= Dark Assassin =

Dark Assassin is a 1984 role-playing game adventure published by FASA for Thieves' World.

==Plot summary==
Dark Assassin involves the player characters in an ancient blood feud between two Rankan royal families. It features appearances by Enas Yorl and Meliot the scribe. The adventure starts in the Vulgar Unicorn, where the hungry characters take a job collecting a debt from a mage — only to interrupt a demon summoning meant to assassinate a Rankan noble. The characters must track, confront, and bind the demon using clues and arcane equipment left behind. The module introduces details about the Governor's Palace.

Dark Assassin involves the player characters in a bitter feud between two Rankan royal houses, where mages and demons complicate the struggle. The scenario also provides details on the Governor's Palace.

==Publication history==
Dark Assassin was written by Dave Tennes and published by FASA in 1984 as a 48-page book.

Dark Assassin is the third Thieves' World adventure by FASA, a 48-page module.

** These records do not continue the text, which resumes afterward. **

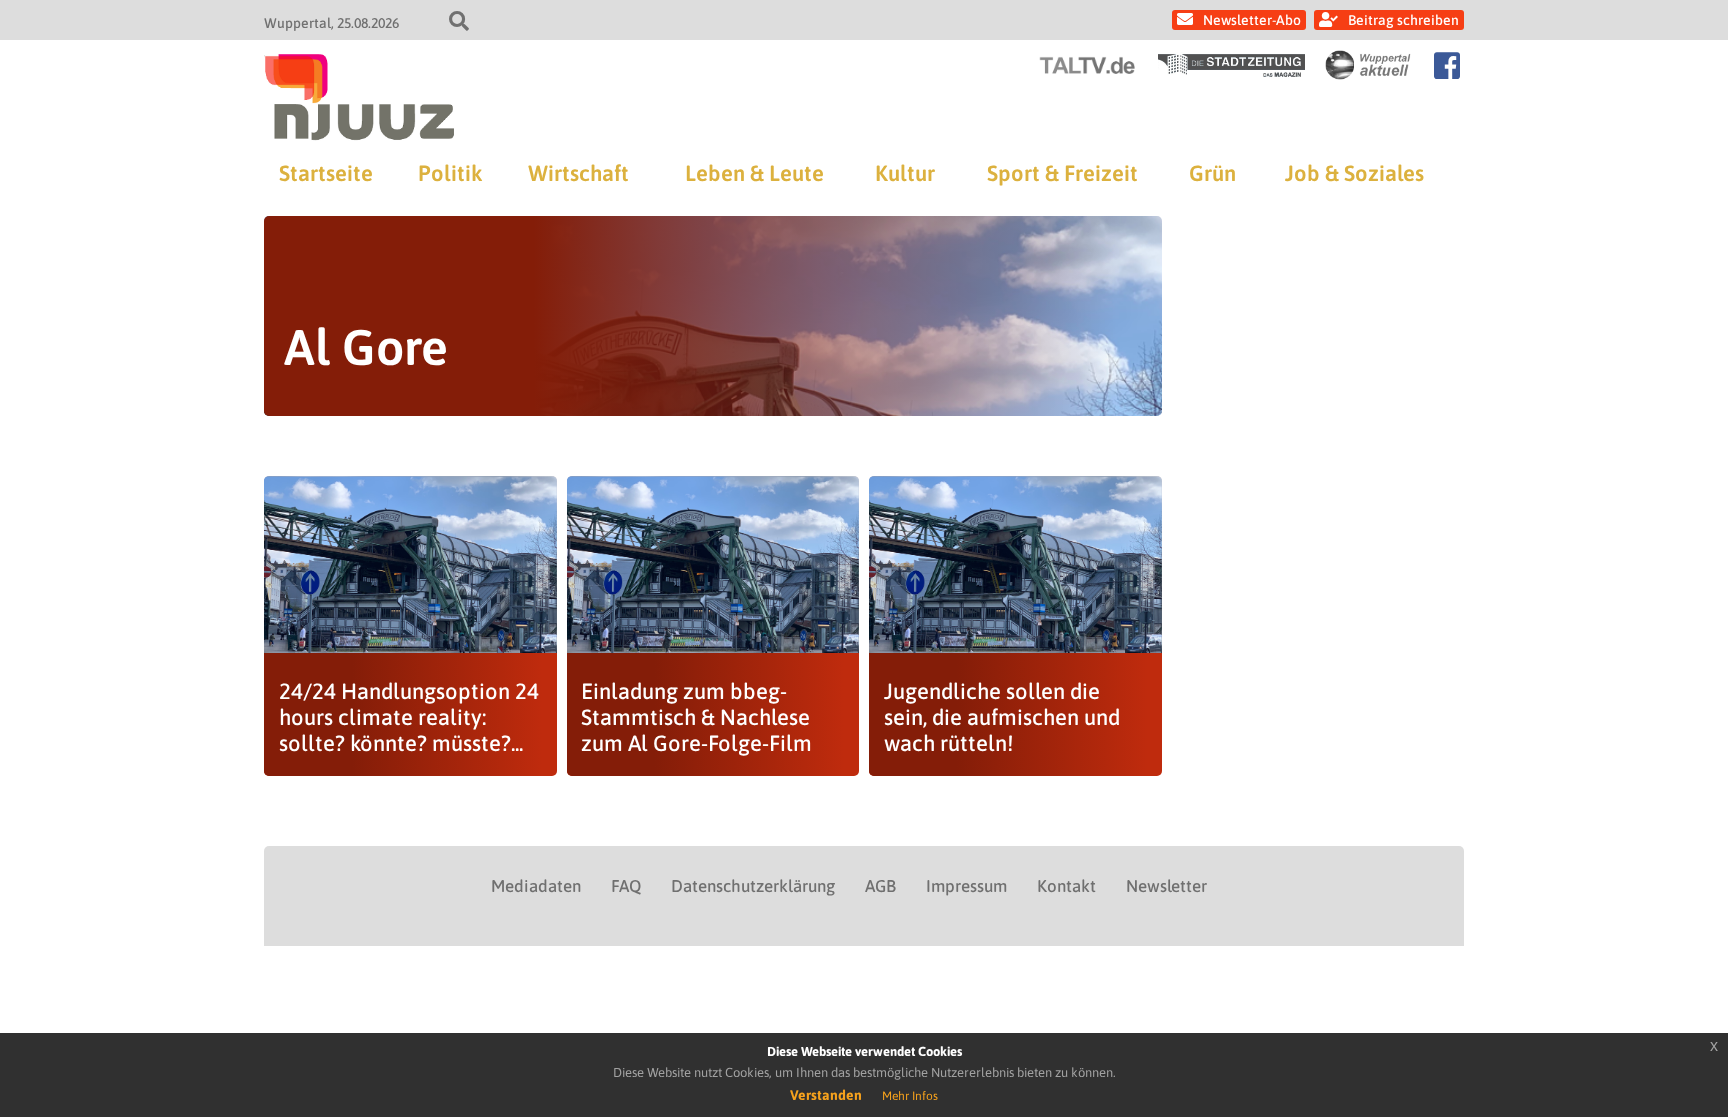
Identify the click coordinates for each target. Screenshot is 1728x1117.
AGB (880, 886)
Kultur (905, 173)
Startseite (326, 173)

Shannon Appelcline noted that "none of FASA's early RPG lines were very long lived [...] The Thieves' World line was the longest lasting, with its fourth and final adventure, Dark Assassin (1984), published a full year later."

==Reception==
Paul Ryan O'Connor reviewed Dark Assassin for Different Worlds magazine and stated that "Dark Assassin is recommended reading for anyone wishing an enjoyable adventure set in Sanctuary. Hopefully, FASA's further adventures will follow the example set by Dark Assassin."